Find an angle in each quadrant with a common reference angle with $296^{\circ}$, from $0^{\circ} \leq \theta< 360^{\circ}$
Answer
Final Answer: The angles in each quadrant with a common reference angle with \(296^\circ\) are \(64^\circ\), \(116^\circ\), \(244^\circ\), and \(296^\circ\). So, the final answer is \(\boxed{64^\circ, 116^\circ, 244^\circ, 296^\circ}\).
Step 1 :Given the angle \(\theta = 296^\circ\), which is in the fourth quadrant.
Step 2 :To find the reference angle, subtract the given angle from 360 degrees. So, the reference angle is \(360^\circ - 296^\circ = 64^\circ\).
Step 3 :An angle in the first quadrant with the same reference angle is simply the reference angle itself, so \(\text{angle}_{q1} = 64^\circ\).
Step 4 :An angle in the second quadrant with the same reference angle is found by subtracting the reference angle from 180 degrees, so \(\text{angle}_{q2} = 180^\circ - 64^\circ = 116^\circ\).

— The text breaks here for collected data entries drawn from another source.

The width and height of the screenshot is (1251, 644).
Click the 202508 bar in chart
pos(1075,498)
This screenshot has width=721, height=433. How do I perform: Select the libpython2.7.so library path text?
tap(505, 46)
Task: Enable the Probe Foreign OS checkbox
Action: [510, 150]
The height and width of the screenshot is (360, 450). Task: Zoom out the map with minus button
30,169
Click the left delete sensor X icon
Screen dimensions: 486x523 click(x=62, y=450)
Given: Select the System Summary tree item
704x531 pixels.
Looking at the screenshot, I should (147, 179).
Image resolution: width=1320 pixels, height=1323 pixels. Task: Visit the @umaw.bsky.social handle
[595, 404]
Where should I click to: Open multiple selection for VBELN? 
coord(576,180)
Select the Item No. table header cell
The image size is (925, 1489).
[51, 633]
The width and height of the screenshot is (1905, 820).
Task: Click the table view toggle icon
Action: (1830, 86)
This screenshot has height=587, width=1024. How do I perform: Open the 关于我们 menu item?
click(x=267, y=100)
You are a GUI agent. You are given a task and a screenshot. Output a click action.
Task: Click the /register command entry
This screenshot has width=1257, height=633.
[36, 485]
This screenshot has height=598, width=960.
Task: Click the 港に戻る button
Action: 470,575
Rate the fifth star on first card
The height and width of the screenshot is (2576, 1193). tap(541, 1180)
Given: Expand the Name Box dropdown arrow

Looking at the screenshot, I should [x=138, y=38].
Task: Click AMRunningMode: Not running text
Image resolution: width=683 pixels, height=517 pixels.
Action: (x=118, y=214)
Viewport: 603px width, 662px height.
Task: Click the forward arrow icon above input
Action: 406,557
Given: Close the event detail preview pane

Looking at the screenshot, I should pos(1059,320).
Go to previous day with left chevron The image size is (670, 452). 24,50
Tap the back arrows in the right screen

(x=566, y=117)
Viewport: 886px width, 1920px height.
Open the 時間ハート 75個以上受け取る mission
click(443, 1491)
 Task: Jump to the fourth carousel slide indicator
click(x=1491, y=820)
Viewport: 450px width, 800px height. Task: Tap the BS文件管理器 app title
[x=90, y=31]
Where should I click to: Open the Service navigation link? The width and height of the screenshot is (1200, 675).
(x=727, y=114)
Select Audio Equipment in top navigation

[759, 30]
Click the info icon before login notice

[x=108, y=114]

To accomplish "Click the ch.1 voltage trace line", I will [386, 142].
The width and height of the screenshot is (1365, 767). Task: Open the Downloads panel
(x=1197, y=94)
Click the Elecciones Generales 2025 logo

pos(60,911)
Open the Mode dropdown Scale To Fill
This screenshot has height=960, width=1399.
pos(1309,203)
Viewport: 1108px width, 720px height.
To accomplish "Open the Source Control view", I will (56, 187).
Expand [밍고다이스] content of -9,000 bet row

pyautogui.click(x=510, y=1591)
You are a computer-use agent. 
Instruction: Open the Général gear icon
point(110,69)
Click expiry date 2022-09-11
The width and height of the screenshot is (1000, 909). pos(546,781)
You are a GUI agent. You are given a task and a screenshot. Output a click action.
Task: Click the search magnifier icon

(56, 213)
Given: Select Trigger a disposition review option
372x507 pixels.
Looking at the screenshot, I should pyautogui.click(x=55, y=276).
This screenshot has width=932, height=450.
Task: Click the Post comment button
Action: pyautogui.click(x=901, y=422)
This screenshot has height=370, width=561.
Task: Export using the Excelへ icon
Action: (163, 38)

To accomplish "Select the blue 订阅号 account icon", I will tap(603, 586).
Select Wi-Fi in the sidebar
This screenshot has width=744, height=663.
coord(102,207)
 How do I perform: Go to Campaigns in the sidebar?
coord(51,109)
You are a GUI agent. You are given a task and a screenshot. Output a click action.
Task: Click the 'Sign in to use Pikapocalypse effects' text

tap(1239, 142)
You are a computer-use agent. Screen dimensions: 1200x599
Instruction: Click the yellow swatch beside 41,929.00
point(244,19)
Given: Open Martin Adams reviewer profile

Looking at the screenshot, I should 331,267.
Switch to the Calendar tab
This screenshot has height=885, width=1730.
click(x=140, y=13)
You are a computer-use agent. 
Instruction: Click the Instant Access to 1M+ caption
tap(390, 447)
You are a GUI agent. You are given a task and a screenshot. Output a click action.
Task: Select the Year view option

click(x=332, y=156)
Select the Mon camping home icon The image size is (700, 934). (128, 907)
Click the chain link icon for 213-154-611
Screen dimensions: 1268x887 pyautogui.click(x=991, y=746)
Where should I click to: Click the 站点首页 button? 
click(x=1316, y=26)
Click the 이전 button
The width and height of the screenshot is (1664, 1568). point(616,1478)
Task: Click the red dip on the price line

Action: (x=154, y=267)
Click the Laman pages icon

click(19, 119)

Step 5 :An angle in the third quadrant with the same reference angle is found by adding the reference angle to 180 degrees, so \(\text{angle}_{q3} = 180^\circ + 64^\circ = 244^\circ\).
Step 6 :An angle in the fourth quadrant with the same reference angle is the given angle, so \(\text{angle}_{q4} = 296^\circ\).
Step 7 :Final Answer: The angles in each quadrant with a common reference angle with \(296^\circ\) are \(64^\circ\), \(116^\circ\), \(244^\circ\), and \(296^\circ\). So, the final answer is \(\boxed{64^\circ, 116^\circ, 244^\circ, 296^\circ}\).